Providers API
Providers are responsible for LLM and embedding operations. ragit includes an Ollama provider and abstract base classes for creating custom providers.
OllamaProvider
The primary provider for both LLM and embedding operations.
- class ragit.providers.OllamaProvider(base_url: str | None = None, embedding_url: str | None = None, api_key: str | None = None, timeout: int | None = None, timeouts: dict[str, int] | None = None, use_cache: bool = True, use_resilience: bool = True)[source]
Bases:
BaseLLMProvider,BaseEmbeddingProviderOllama provider for both LLM and Embedding operations.
Performance features: - Connection pooling via requests.Session() for faster sequential requests - Native batch embedding via /api/embed endpoint (single API call) - LRU cache for repeated embedding queries (2048 entries)
- Parameters:
base_url (str, optional) – Ollama server URL (default: from OLLAMA_BASE_URL env var)
api_key (str, optional) – API key for authentication (default: from OLLAMA_API_KEY env var)
timeout (int, optional) – Request timeout in seconds (default: from OLLAMA_TIMEOUT env var)
use_cache (bool, optional) – Enable embedding cache (default: True)
Examples
>>> provider = OllamaProvider() >>> response = provider.generate("What is RAG?", model="llama3") >>> print(response.text)
>>> # Batch embedding (single API call) >>> embeddings = provider.embed_batch(texts, "mxbai-embed-large")
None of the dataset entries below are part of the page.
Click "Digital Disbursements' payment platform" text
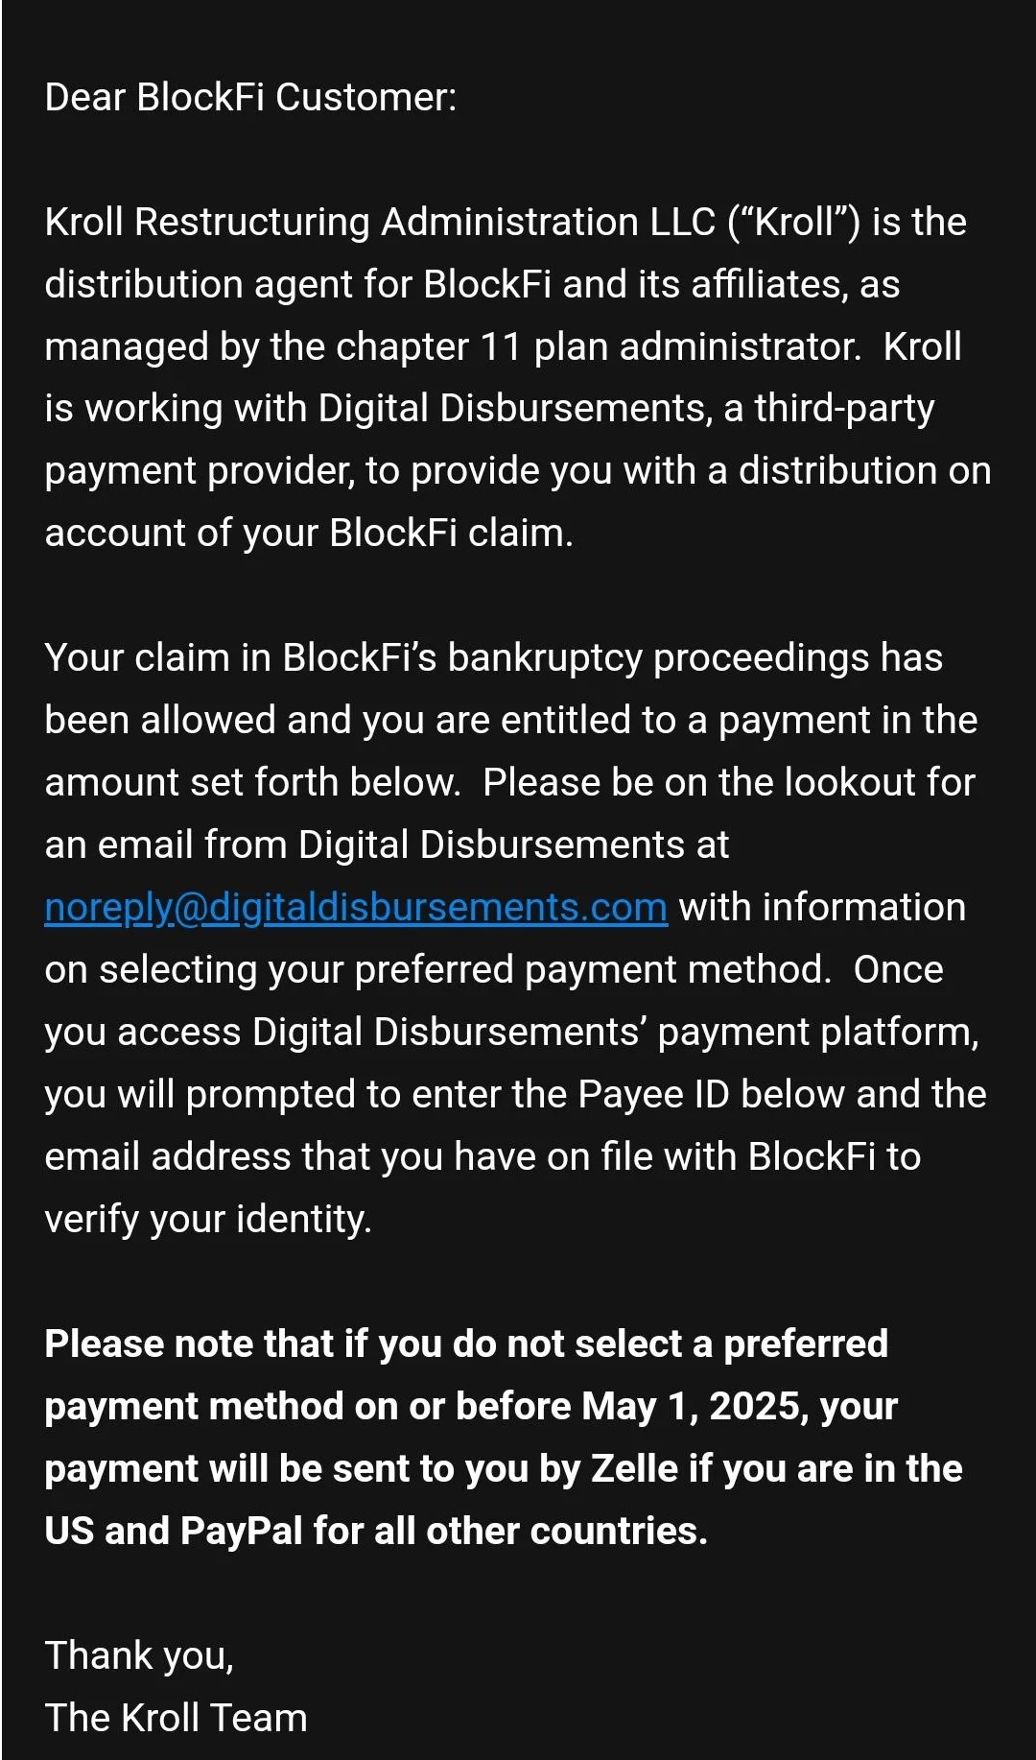 pyautogui.click(x=614, y=1033)
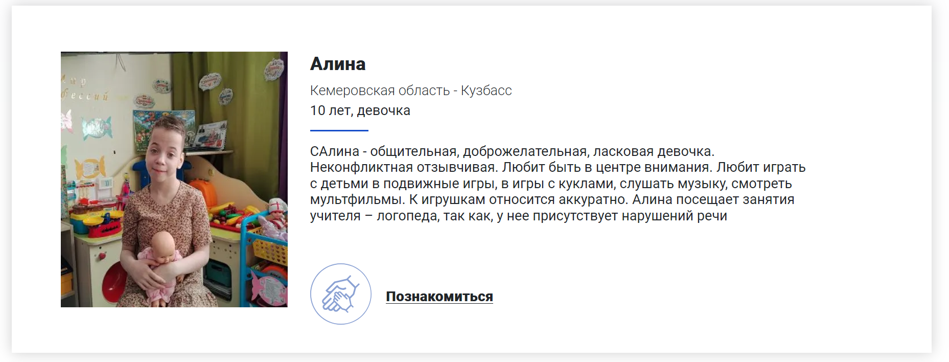Click the line mentioning учителя – логопеда

[x=518, y=216]
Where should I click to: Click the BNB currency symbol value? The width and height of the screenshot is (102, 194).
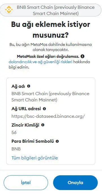coord(16,149)
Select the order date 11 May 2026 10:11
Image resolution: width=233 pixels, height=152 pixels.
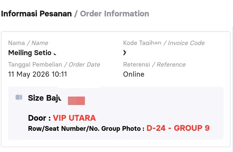[x=38, y=74]
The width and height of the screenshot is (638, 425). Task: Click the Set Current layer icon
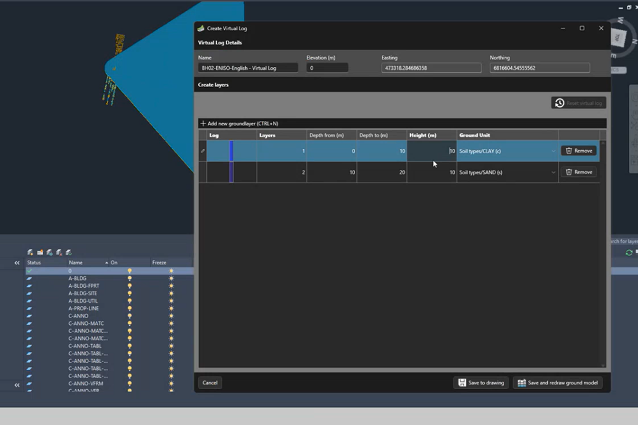[x=69, y=252]
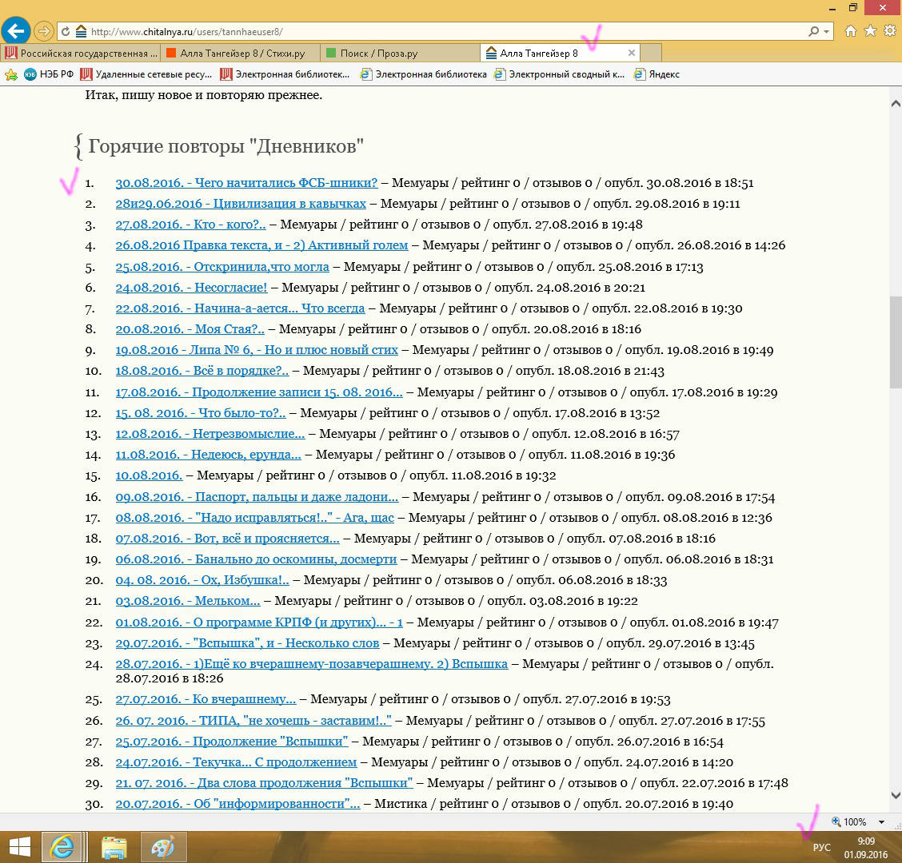Screen dimensions: 902x863
Task: Switch to the Алла Тангейзер 8 / Стихи.ру tab
Action: [x=242, y=54]
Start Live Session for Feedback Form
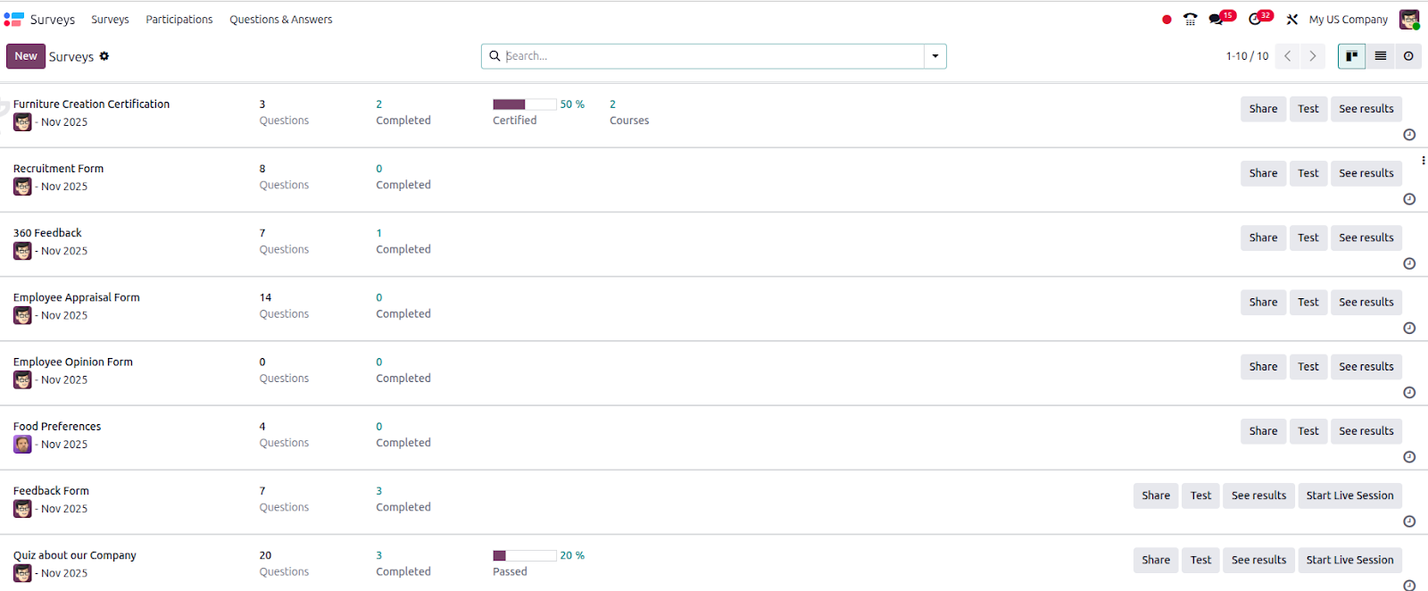Screen dimensions: 1428x591 (x=1349, y=495)
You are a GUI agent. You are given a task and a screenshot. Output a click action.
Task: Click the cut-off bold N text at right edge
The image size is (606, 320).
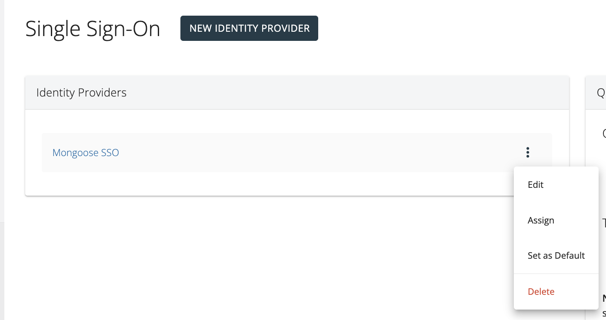[x=604, y=299]
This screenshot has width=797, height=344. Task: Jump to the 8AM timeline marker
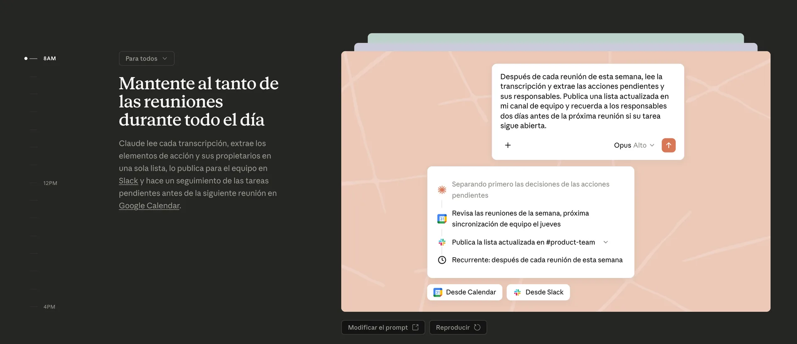click(49, 59)
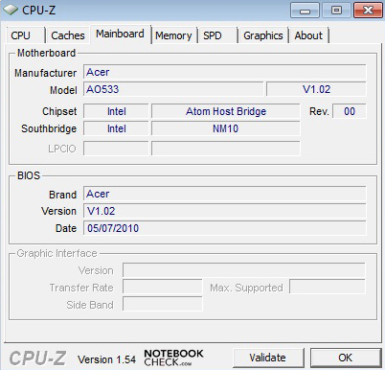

- EMBEDDING_DIMENSIONS: dict[str, int] = {'all-minilm': 384, 'mxbai-embed-large': 1024, 'nomic-embed-text': 768, 'nomic-embed-text:latest': 768, 'qwen3-embedding': 4096, 'qwen3-embedding:0.6b': 1024, 'qwen3-embedding:4b': 2560, 'qwen3-embedding:8b': 4096, 'snowflake-arctic-embed': 1024}
- MAX_EMBED_CHARS = 2000
- DEFAULT_TIMEOUTS: dict[str, int] = {'chat': 300, 'embed': 30, 'embed_batch': 120, 'generate': 300, 'health': 5, 'list_models': 10}
- __init__(base_url: str | None = None, embedding_url: str | None = None, api_key: str | None = None, timeout: int | None = None, timeouts: dict[str, int] | None = None, use_cache: bool = True, use_resilience: bool = True) None[source]
- property session: Session
Lazy-initialized session for connection pooling.
Note: API key is NOT stored in session headers to prevent potential exposure in logs or error messages. Authentication is handled per-request via _get_headers().
- generate(prompt: str, model: str, system_prompt: str | None = None, temperature: float = 0.7, max_tokens: int | None = None) LLMResponse[source]
Generate text using Ollama with optional resilience (retry + circuit breaker).
- embed(text: str, model: str) EmbeddingResponse[source]
Generate embedding using Ollama with optional caching and resilience.
- embed_batch(texts: list[str], model: str) list[EmbeddingResponse][source]
Generate embeddings for multiple texts in a single API call with resilience.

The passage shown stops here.